There are two leading positions regarding abortions that prevail in the United States and affect the legislations – pro-life and pro-choice. New Jersey Bill A495 makes it mandatory for medical professionals to offer patients who choose to have an abortion undergo an ultrasound or sonogram. This paper aims to review the New Jersey Bill A495, the differences in the legislation process between New Jersey and other states, provide a personal position on the issue of abortion, and discuss the impact that this Bill will have on the stakeholders and nurses.

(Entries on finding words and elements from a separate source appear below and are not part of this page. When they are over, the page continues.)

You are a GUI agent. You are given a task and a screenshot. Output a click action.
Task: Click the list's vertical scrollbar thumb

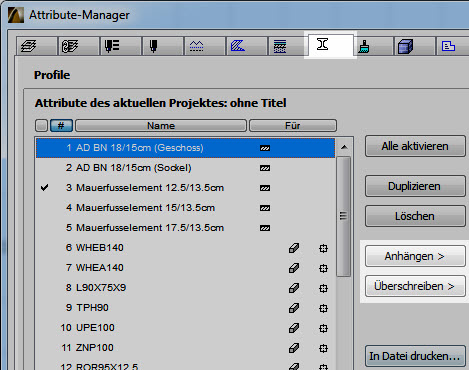coord(344,216)
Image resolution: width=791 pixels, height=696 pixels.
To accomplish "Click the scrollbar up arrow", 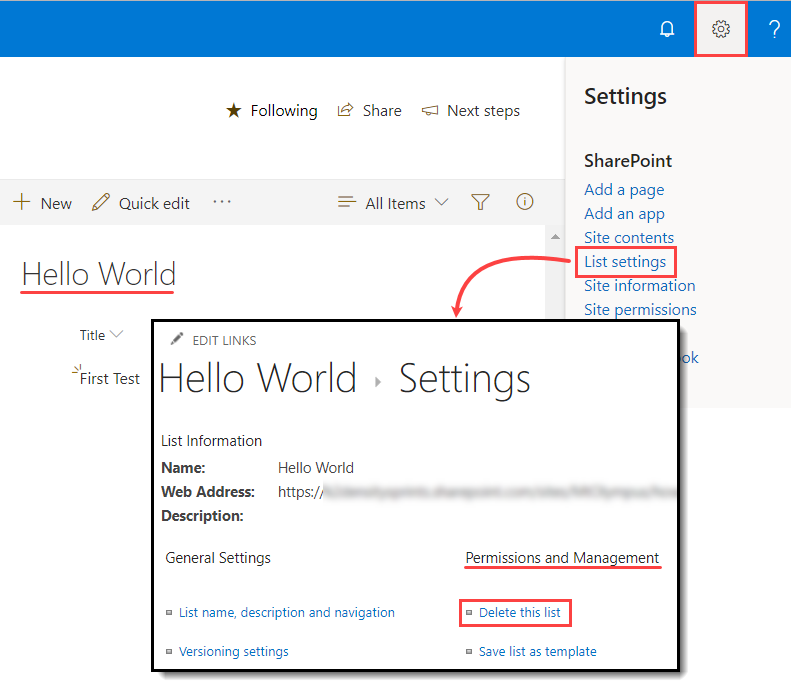I will pos(555,236).
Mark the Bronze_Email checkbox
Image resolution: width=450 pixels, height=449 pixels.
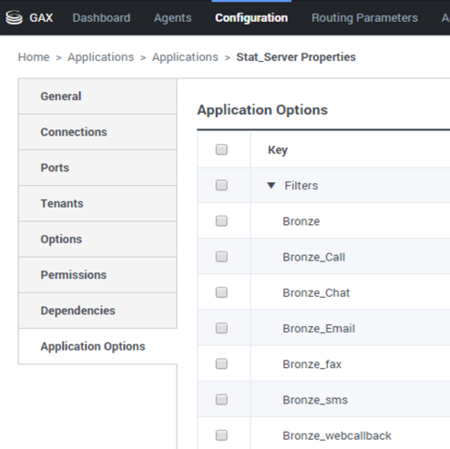pos(222,328)
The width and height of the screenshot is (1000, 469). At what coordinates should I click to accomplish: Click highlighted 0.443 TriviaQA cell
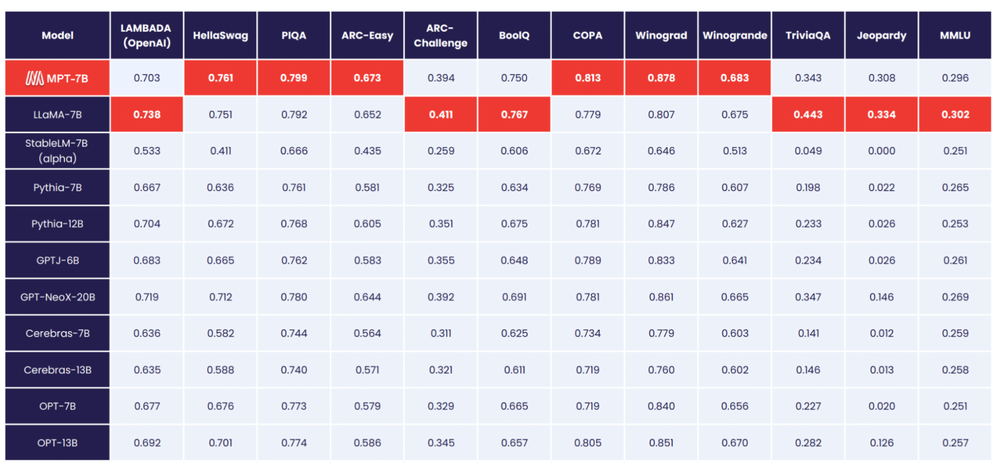808,115
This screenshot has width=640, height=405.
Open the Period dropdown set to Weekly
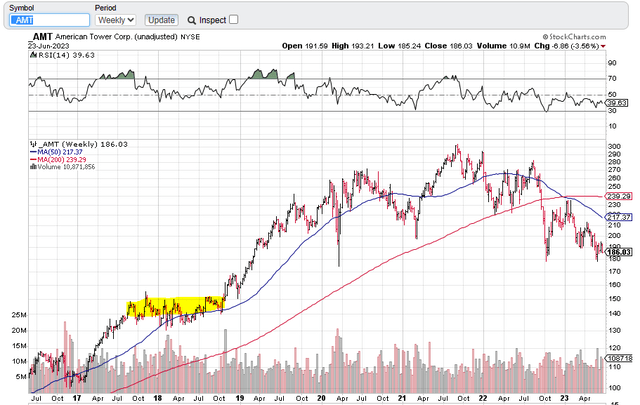point(115,20)
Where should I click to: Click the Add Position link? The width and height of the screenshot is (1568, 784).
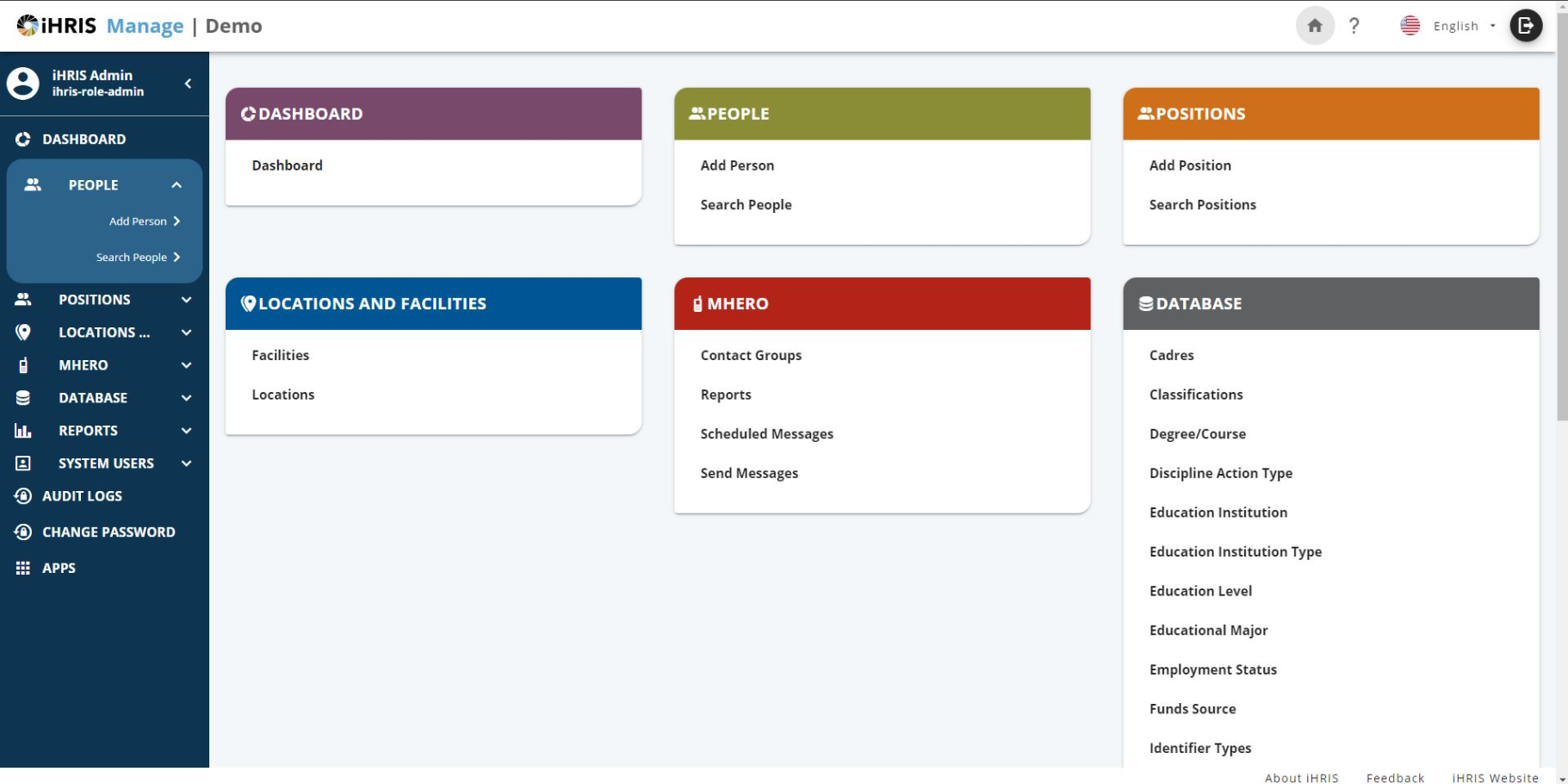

New Jersey Legislative Process

Unarguably, medical termination of pregnancy is a complex ethical problem that is connected to the right of patients to choose and the viability of the fetus. According to Pozgar (2019), “an abortion is the termination of pregnancy by removal or expulsion from the uterus of a fetus or embryo before it is viable” (p. 63). The focus of the New Jersey Bill A495 is on obstetrical ultrasound or sonogram that patients can request in the timeframe of 48 hours after the abortion referral. The intent of this legislation is to provide patients with a chance to view images of the embryo or fetus that can affect their decision. Therefore, the aim is to help women make informed decisions. Since the New Jersey Bill A495 outlines new practices of managing patients referred for abortions, this section of the paper will focus on the legislative process and prior regulations connected to abortions.

Currently, the regulations in New Jersey allow women to be referred for abortion procedures, with specific legal acts outlining the gestational age and other implications for the pregnancy termination. The first laws connected to abortion were drafted by the council in the late 1900s. Since 2017, New Jersey, together with other states, permitted qualified non-doctors to write a prescription for drugs that can be used to perform medical abortions (Beckman, 2017). In this regard, it is necessary to define the concept of non-doctors to understand the scope of the regulation. Under New Jersey laws, non-doctors are nurses, behavior, and physical therapists, as well as related health professionals such as medical laboratory scientists, phlebotomists, dietitians, and social workers. Other laws existed in New Jersey that enabled women to leave babies at certain assigned areas without giving their contact data and without confronting lawful ramifications.

The critical decision on abortion, which the Supreme Court made on January 22, 1973, is known in the United States as Roe vs. Wade case. Under the pseudonym, Jay Row was a Texas resident Norma McCorvey, who later became a pro-life supporter and opponent of abortion (Coleman, 2017). Her opponent was Dallas, Texas County Attorney Henry Wade, who advocated strict restrictions on abortion. Prior to Row vs. Wade, abortion was banned in several states of the country, while in others, it was limited by a number of restrictions (Beckman, 2017). Explicitly, the United States Supreme Court acknowledged that within the first three months of pregnancy, a woman or her doctor could decide to have an abortion without any legal restrictions.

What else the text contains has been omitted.